4. The post-test research involves testing of the reach and impact of advertising after it has been released. Pre-production research and post-testing are complementary. The former is diagnostic and is concerned with evaluation of notice ability, recognition, recall, comprehension and behavioural changes, if any, brought about by the advertising.

Pre-placement Evaluation of Advertising

Although past experience and a ‘feel’ for the market would always remain valuable aids for advertising executives, a systematic and methodical approach for estimating the possible effectiveness of the advertising before its release would be a worthwhile effort and might also be helpful in avoiding possible adverse effects later.

One of the first advertising decisions may require searching and screening of suitable advertising ideas. This may entail:

1. Quest for new ideas or for new expressions of old ones.

2. Collection of facts about what people knows or feels about a company.

3. Prediction of how people will probably react to a new advertising idea.

Testing of creative approaches and themes, prior to development of creative strategy, can give an early indication of effectiveness. Themes, product ideas, brand names, slogans and other element to be included in an advertisement can thus be evaluated.

Q.6 What is sales promotion? Explain in detail.

Ans.: Meaning of Sales Promotion

1. Sales promotion refers to activities, materials, devices, and techniques, which are used to supplement the advertising and marketing efforts and help to co-ordinate the advertising with the personal selling effort. Sweepstakes are among the most well known sales promotion tools, but other examples include special displays, coupons, promotional discounts, contests, and gift offers.
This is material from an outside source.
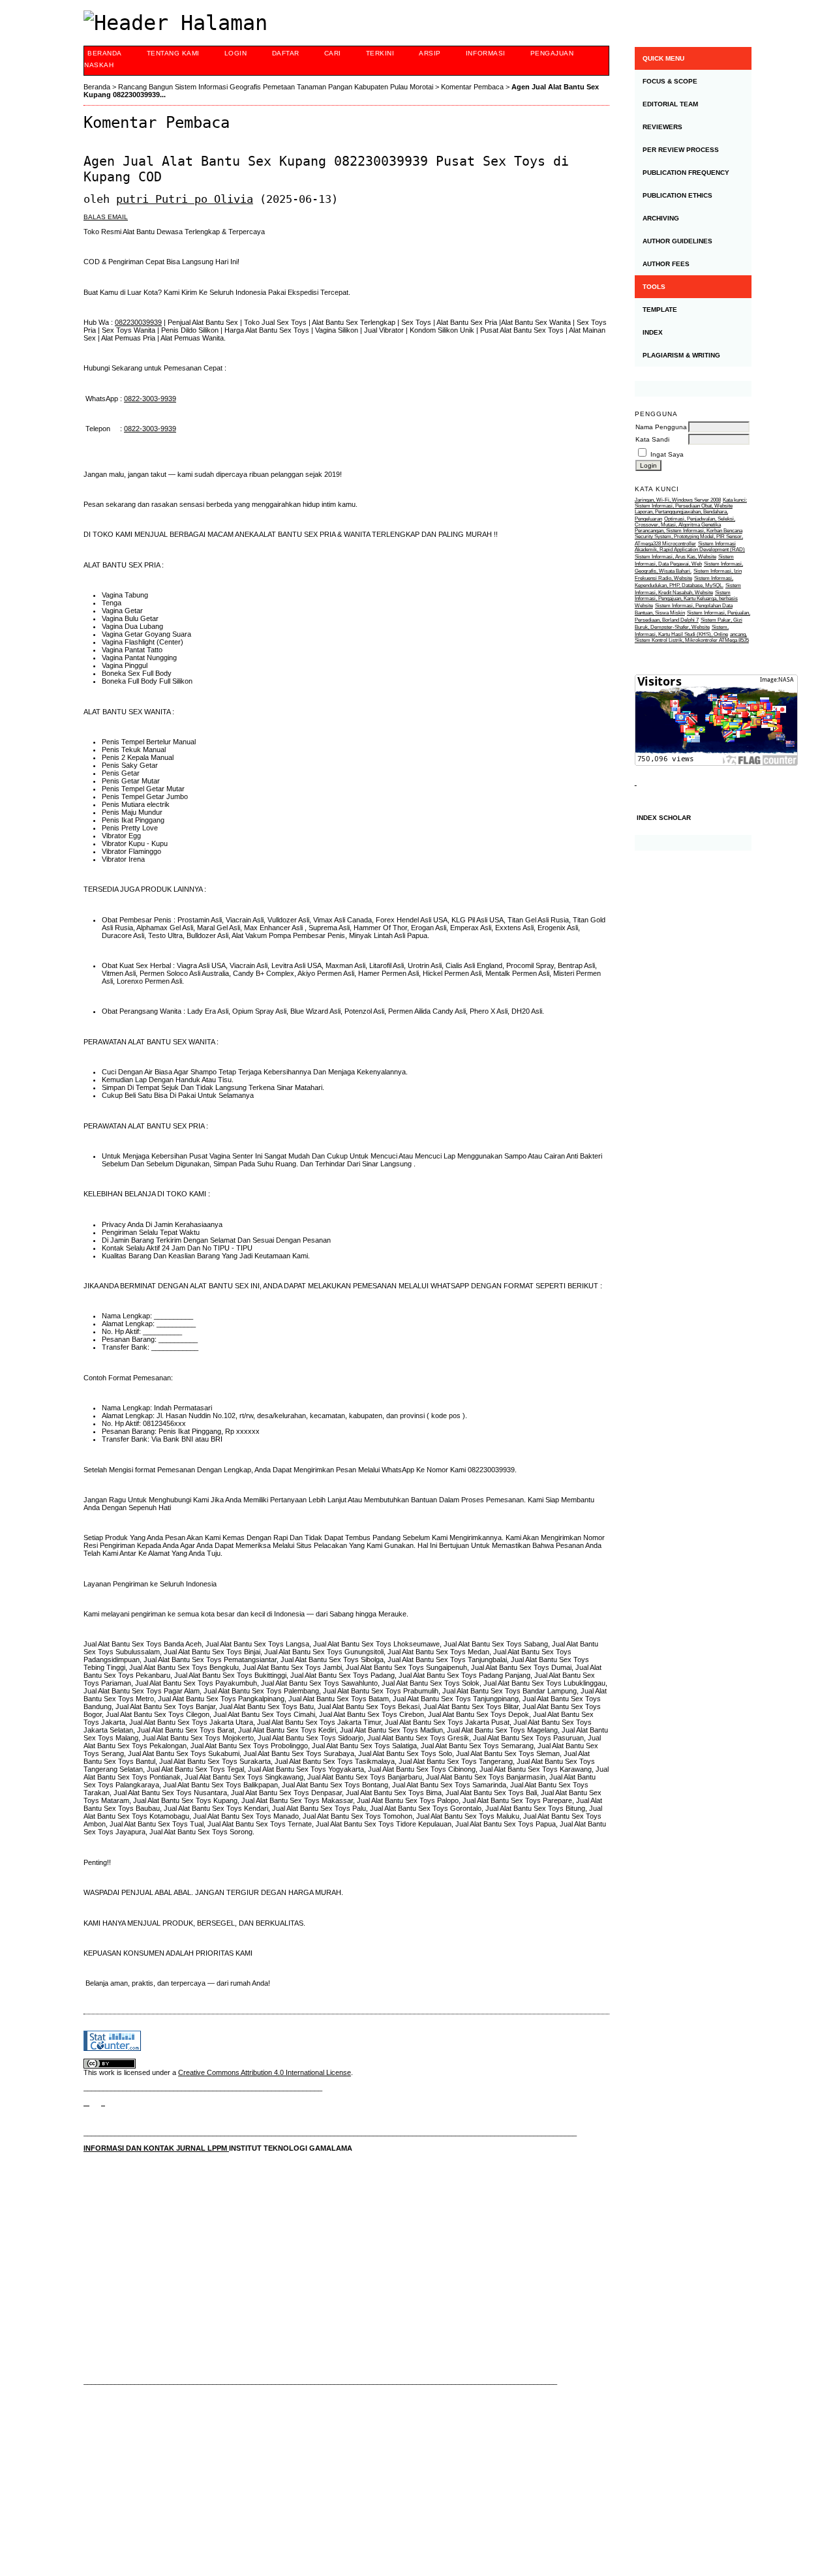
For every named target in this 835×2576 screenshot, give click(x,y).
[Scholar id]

2. Casually, these are combined activities employed to sell a product or servic

Importance of Sales Promotion

Sales promotion is an important component of the overall marketing strategy of a small business along with advertising, public relations, and personal selling. The American Marketing Association (AMA) defines sales promotion as "media and non-media marketing pressure applied for a pre-determined, limited period of time in order to stimulate trial, increase consumer demand, or improve product quality." But this definition does not capture all the elements of modern sales promotion.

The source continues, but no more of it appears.